Household debt just surpassed its peak from 2008
NEW YORK – The Federal Reserve Bank of New York today issued its Quarterly Report on Household Debt and Credit, which reported that total household debt reached $12.73 trillion in the first quarter of 2017 and finally surpassed its $12.68 trillion peak reached during the recession in 2008. This marked a $149 billion (1.2%) quarterly increase and nearly three years of continued growth since the long period of deleveraging following the Great Recession. Of note, the Report includes two new charts focused on transitions into early and serious delinquency, broken out by debt type.1 The Report is based on data from the New York Fed’s Consumer Credit Panel, a nationally representative sample of individual- and household-level debt and credit records drawn from anonymized Equifax credit data.
The New York Fed also issued an accompanying blog post, which uses the report’s new charts to assess how trends of transitions into delinquency have evolved. The blog post also explains that, although debt has reached record heights, this number is in nominal terms and it took an unusually long time from a historical perspective for debt to reach the 2008 level again.
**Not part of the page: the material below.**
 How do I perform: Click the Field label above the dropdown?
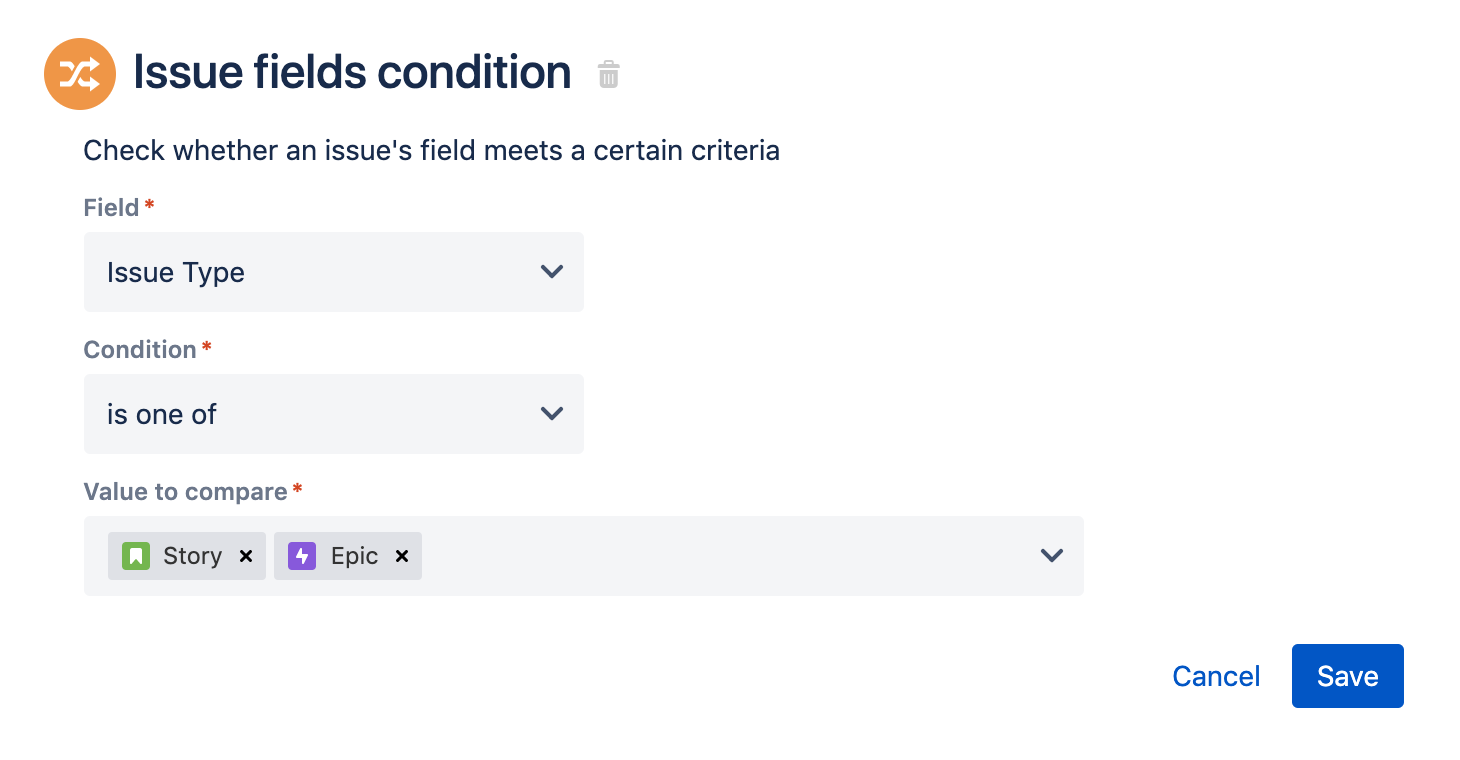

“Almost nine years later, household debt has finally exceeded its 2008 peak but the debt and its borrowers look quite different today. This record debt level is neither a reason to celebrate nor a cause for alarm. But it does provide an opportune moment to consider debt performance,” said Donghoon Lee, Research Officer at the New York Fed. “While most delinquency flows have improved markedly since the Great Recession and remain low overall, there are divergent trends among debt types. Auto loan and credit card delinquency flows are now trending upwards, and those for student loans remain stubbornly high.”